RM. Hutchison, K. Fraser, M. Yang, B. Hirschhorn, J. Xiao, D. Scott, B. Bedell, K. Evans, D. Graham, L. Martarello, J. Beaver, J. Cedarbaum, T. Fox, A. Siderowf, A. Lang (Cambridge, USA)

Meeting: MDS Virtual Congress 2021

Abstract Number: 398

Keywords: Alpha-synuclein, Interventions, Parkinson’s

Category: Parkinson’s Disease: Clinical Trials

Objective: To evaluate the effects of cinpanemab on biomarkers in participants with Parkinson’s disease (PD).

Background: SPARK (NCT03318523) was designed to evaluate the safety, pharmacokinetics, pharmacodynamics, and efficacy of cinpanemab, a monoclonal antibody against a-synuclein (α-syn). Participants were randomized across 4 arms (250mg, 1250mg, 3500mg, placebo) and dosed monthly up to Wk96 – with placebo group randomized to an active arm after Wk52. SPARK was terminated due to a lack of efficacy based on primary and secondary endpoints.

Method: Participants underwent imaging at screening, Wk24, Wk52, and Wk96. Image acquisition/processing was standardized across sites. DaT-SPECT and neuromelanin (NM)-sensitive MRI were used to quantify nigral-striatal dopaminergic integrity. T1-MRI was used to assess regional atrophy. A CSF substudy was conducted, with lumbar puncture at screening, Wk24, and Wk52. CSF proteins were evaluated using multiple assays including protein misfolding cyclic amplification (PMCA) of α-syn seeds, neurofilament light chain (NfL), and total α-syn.

Results: 3.8% of screened participants lacked abnormal striatal DaT uptake and were not randomized. The striatal binding ratio change in the ipsilateral putamen of the placebo group was -7.2±12.0% at Wk52, relative to baseline.

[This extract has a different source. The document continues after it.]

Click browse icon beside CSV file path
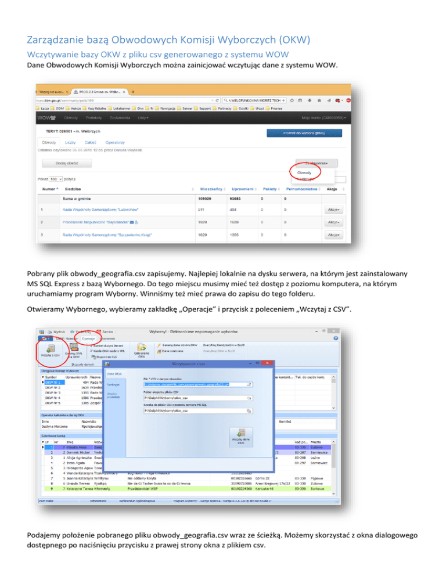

There was statistically significant improvement of some striatum divisions SBR in the high/mid dose arms relative to placebo/low dose at Wk24, yet no statistically significant treatment effect was evident at Wk52. Small magnitude, non-significant differences in NM-MRI intensity and volume of the substantia nigra were observed at Wk24 and Wk52 across dose arms relative to placebo. In the CSF substudy, PMCA binary classification indicated the majority of substudy participants (108/119) were PMCA+, confirming the presence of α-syn seeds. Most PMCA+ subjects with follow-up remained PMCA+ through Wk52 (83/84). There was no statistically significant difference in NfL or total α-syn levels between active and placebo arms. In plasma samples, there was a dose-dependent increase in total α-syn.

Conclusion: Biomarkers suggest the targeted patient population – those with abnormal striatal update and evidence of α-syn seeds – was enrolled in SPARK. No clear evidence of cinpanemab treatment effect was observed despite favorable numerical trends on some exploratory endpoints.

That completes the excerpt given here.